The try-our-product-for-free method means that all the cheap-and-dirty-folks have something in their grubby fingers to build the next blog, mom-and-pop online store, or whatever. The folks with actual money to spend can lower their initial risk by trying out a couple of different databases to see which one fits best, without even having to ask. Only when they're actually happy with what they've got they're going to fork over the cash.
The next tier is the "we'll have to qualify you before we send our sales engineer" tier where you play with Oracle and IBM, or Greenplum and Vertica, because your prospective customers already know that your product is good enough.
There's no real space in-between. Either you have an engineer with good knowledge but no discretionary budget (whose chooses something appropriate for the task, after testing on a real workload, and makes the DB a non-topic for everyone else), in which case a comparison that people cannot replicate is not going to help you, or you have a high-level decision taker with budget power but no time to try things out or risk a couple thousand on a startup that may have gone bancrupt when he most cares about it. This latter category will be thoroughly unimpressed by any benchmark that is not the TPC-C or similar.

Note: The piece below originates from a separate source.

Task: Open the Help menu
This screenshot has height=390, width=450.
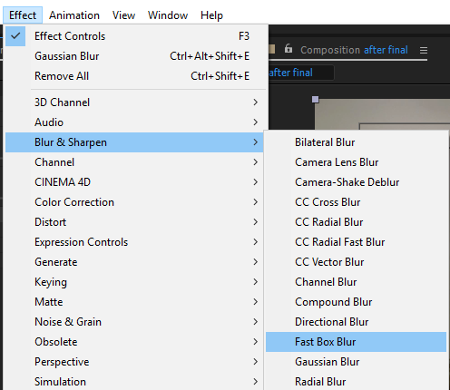Action: 211,15
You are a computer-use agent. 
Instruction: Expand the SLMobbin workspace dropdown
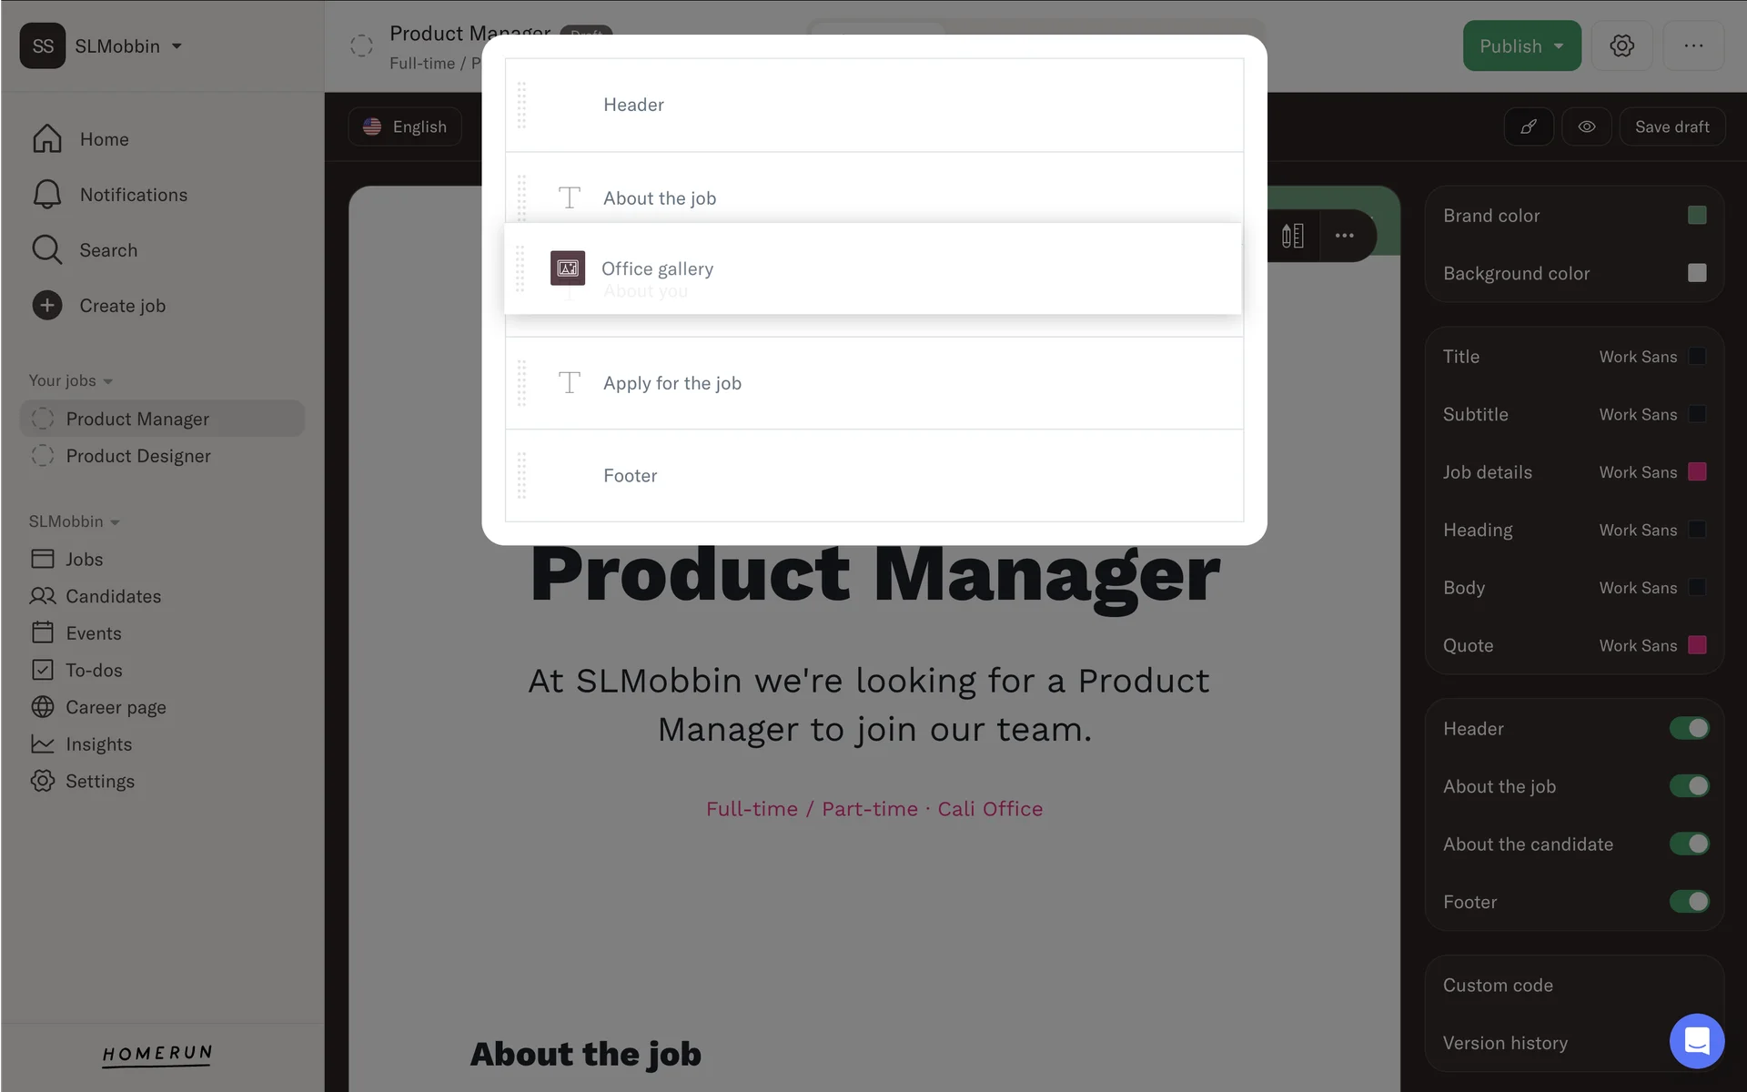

No lottery whatsoever involved, these are the rules of enterprise spending.
BTW, calling ColdFusion and PHP (which were a far superior alternative to writing Perl CGI scripts without templating or any kind of library support) shitty and Clustrix "the right approach" is something for which people in 2024 will just laugh at you, even if Clustrix manages to do extremely well end ends up as the second-shittiest solution to a common problem.
Note that I am a huge fan of MongoDB and using it in production since the 1.4 something release.
MongoDB claims to support both. So does Clustrix. I'm comparing both claims.
A job is a job and data is data. Attacking the interface doesn't seem entirely fair. SQL is used with a good number of non-RDBMS. Should it really matter if my interface is a QBE JSON document, a JavaScript function, or a SQL procedure? That seems like one of the least important concerns.